* Data for processing *
*** Block opens ***
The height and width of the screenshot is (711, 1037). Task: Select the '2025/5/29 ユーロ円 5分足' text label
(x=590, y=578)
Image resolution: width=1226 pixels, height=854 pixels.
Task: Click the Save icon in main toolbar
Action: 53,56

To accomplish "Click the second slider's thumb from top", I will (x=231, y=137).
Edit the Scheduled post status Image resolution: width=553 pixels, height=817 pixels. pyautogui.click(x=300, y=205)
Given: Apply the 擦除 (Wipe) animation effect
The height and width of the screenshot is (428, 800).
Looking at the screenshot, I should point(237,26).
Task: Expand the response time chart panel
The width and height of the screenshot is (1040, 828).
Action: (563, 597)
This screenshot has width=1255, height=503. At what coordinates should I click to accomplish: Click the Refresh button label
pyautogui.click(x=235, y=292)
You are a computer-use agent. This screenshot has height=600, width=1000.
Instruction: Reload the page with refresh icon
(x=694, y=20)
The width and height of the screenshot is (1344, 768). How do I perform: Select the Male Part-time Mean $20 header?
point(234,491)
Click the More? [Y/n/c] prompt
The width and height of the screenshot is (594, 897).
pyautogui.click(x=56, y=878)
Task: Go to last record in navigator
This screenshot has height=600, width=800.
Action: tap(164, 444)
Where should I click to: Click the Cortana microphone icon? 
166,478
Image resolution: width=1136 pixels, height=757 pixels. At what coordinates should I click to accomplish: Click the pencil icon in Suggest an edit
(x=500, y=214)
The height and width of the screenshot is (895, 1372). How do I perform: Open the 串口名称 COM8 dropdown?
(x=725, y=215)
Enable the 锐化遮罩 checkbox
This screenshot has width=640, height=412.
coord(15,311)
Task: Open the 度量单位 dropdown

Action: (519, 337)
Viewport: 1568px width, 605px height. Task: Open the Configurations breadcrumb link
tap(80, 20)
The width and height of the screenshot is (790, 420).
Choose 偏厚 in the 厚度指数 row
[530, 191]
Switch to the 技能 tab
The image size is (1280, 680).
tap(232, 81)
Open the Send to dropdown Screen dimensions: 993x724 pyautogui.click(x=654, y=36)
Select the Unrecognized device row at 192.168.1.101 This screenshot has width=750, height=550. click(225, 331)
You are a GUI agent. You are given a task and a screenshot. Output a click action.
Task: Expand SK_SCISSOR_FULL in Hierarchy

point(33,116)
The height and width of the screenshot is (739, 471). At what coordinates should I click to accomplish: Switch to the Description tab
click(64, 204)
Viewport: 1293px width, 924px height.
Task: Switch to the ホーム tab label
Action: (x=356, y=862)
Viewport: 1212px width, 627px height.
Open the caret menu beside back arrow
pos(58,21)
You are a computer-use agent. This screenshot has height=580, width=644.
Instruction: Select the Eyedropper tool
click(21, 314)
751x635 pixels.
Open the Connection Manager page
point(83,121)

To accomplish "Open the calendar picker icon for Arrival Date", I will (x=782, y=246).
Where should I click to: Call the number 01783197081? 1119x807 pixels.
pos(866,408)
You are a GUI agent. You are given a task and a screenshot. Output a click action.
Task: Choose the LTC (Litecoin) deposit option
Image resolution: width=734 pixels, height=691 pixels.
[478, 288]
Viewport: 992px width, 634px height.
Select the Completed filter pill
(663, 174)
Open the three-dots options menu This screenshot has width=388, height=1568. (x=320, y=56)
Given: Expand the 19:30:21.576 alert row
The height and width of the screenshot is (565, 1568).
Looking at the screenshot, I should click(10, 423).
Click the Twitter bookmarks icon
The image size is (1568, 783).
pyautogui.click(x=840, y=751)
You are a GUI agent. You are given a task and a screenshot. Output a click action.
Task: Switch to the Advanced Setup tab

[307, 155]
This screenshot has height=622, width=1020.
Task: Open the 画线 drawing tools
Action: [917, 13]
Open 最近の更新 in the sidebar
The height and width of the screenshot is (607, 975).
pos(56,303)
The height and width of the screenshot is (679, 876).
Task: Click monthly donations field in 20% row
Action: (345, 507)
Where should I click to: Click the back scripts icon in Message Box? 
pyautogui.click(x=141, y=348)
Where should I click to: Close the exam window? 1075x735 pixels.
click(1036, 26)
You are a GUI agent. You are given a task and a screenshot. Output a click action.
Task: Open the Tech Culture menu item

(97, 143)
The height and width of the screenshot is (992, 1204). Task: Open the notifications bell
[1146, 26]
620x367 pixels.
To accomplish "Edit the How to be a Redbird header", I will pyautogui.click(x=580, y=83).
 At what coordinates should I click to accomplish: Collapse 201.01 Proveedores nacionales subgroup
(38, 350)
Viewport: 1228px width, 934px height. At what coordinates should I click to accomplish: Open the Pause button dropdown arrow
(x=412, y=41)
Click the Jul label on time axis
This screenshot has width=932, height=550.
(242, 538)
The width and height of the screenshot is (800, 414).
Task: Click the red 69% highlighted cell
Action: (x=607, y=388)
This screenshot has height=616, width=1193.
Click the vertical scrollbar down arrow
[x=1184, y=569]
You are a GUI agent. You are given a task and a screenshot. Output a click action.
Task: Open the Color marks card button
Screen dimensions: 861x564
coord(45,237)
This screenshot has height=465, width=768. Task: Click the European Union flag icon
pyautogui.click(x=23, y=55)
*** Block closes ***
* Your objective *
Exact copies of every record above are required.

* Answer *
The height and width of the screenshot is (711, 1037). Task: Select the '2025/5/29 ユーロ円 5分足' text label
(x=590, y=578)
Image resolution: width=1226 pixels, height=854 pixels.
Task: Click the Save icon in main toolbar
Action: 53,56

To accomplish "Click the second slider's thumb from top", I will (x=231, y=137).
Edit the Scheduled post status Image resolution: width=553 pixels, height=817 pixels. pyautogui.click(x=300, y=205)
Given: Apply the 擦除 (Wipe) animation effect
The height and width of the screenshot is (428, 800).
Looking at the screenshot, I should point(237,26).
Task: Expand the response time chart panel
The width and height of the screenshot is (1040, 828).
Action: (563, 597)
This screenshot has width=1255, height=503. At what coordinates should I click to accomplish: Click the Refresh button label
pyautogui.click(x=235, y=292)
You are a computer-use agent. This screenshot has height=600, width=1000.
Instruction: Reload the page with refresh icon
(x=694, y=20)
The width and height of the screenshot is (1344, 768). How do I perform: Select the Male Part-time Mean $20 header?
point(234,491)
Click the More? [Y/n/c] prompt
The width and height of the screenshot is (594, 897).
pyautogui.click(x=56, y=878)
Task: Go to last record in navigator
This screenshot has height=600, width=800.
Action: tap(164, 444)
Where should I click to: Click the Cortana microphone icon? 
166,478
Image resolution: width=1136 pixels, height=757 pixels. At what coordinates should I click to accomplish: Click the pencil icon in Suggest an edit
(x=500, y=214)
The height and width of the screenshot is (895, 1372). How do I perform: Open the 串口名称 COM8 dropdown?
(x=725, y=215)
Enable the 锐化遮罩 checkbox
This screenshot has width=640, height=412.
coord(15,311)
Task: Open the 度量单位 dropdown

Action: (519, 337)
Viewport: 1568px width, 605px height. Task: Open the Configurations breadcrumb link
tap(80, 20)
The width and height of the screenshot is (790, 420).
Choose 偏厚 in the 厚度指数 row
[530, 191]
Switch to the 技能 tab
The image size is (1280, 680).
tap(232, 81)
Open the Send to dropdown Screen dimensions: 993x724 pyautogui.click(x=654, y=36)
Select the Unrecognized device row at 192.168.1.101 This screenshot has width=750, height=550. click(225, 331)
You are a GUI agent. You are given a task and a screenshot. Output a click action.
Task: Expand SK_SCISSOR_FULL in Hierarchy

point(33,116)
The height and width of the screenshot is (739, 471). At what coordinates should I click to accomplish: Switch to the Description tab
click(64, 204)
Viewport: 1293px width, 924px height.
Task: Switch to the ホーム tab label
Action: (x=356, y=862)
Viewport: 1212px width, 627px height.
Open the caret menu beside back arrow
pos(58,21)
You are a computer-use agent. This screenshot has height=580, width=644.
Instruction: Select the Eyedropper tool
click(21, 314)
751x635 pixels.
Open the Connection Manager page
point(83,121)

To accomplish "Open the calendar picker icon for Arrival Date", I will (x=782, y=246).
Where should I click to: Call the number 01783197081? 1119x807 pixels.
pos(866,408)
You are a GUI agent. You are given a task and a screenshot. Output a click action.
Task: Choose the LTC (Litecoin) deposit option
Image resolution: width=734 pixels, height=691 pixels.
[478, 288]
Viewport: 992px width, 634px height.
Select the Completed filter pill
(663, 174)
Open the three-dots options menu This screenshot has width=388, height=1568. (x=320, y=56)
Given: Expand the 19:30:21.576 alert row
The height and width of the screenshot is (565, 1568).
Looking at the screenshot, I should click(10, 423).
Click the Twitter bookmarks icon
The image size is (1568, 783).
pyautogui.click(x=840, y=751)
You are a GUI agent. You are given a task and a screenshot. Output a click action.
Task: Switch to the Advanced Setup tab

[307, 155]
This screenshot has height=622, width=1020.
Task: Open the 画线 drawing tools
Action: [917, 13]
Open 最近の更新 in the sidebar
The height and width of the screenshot is (607, 975).
pos(56,303)
The height and width of the screenshot is (679, 876).
Task: Click monthly donations field in 20% row
Action: (345, 507)
Where should I click to: Click the back scripts icon in Message Box? 
pyautogui.click(x=141, y=348)
Where should I click to: Close the exam window? 1075x735 pixels.
click(1036, 26)
You are a GUI agent. You are given a task and a screenshot. Output a click action.
Task: Open the Tech Culture menu item

(97, 143)
The height and width of the screenshot is (992, 1204). Task: Open the notifications bell
[1146, 26]
620x367 pixels.
To accomplish "Edit the How to be a Redbird header", I will pyautogui.click(x=580, y=83).
 At what coordinates should I click to accomplish: Collapse 201.01 Proveedores nacionales subgroup
(38, 350)
Viewport: 1228px width, 934px height. At what coordinates should I click to accomplish: Open the Pause button dropdown arrow
(x=412, y=41)
Click the Jul label on time axis
This screenshot has width=932, height=550.
(242, 538)
The width and height of the screenshot is (800, 414).
Task: Click the red 69% highlighted cell
Action: (x=607, y=388)
This screenshot has height=616, width=1193.
Click the vertical scrollbar down arrow
[x=1184, y=569]
You are a GUI agent. You are given a task and a screenshot. Output a click action.
Task: Open the Color marks card button
Screen dimensions: 861x564
coord(45,237)
This screenshot has height=465, width=768. Task: Click the European Union flag icon
pyautogui.click(x=23, y=55)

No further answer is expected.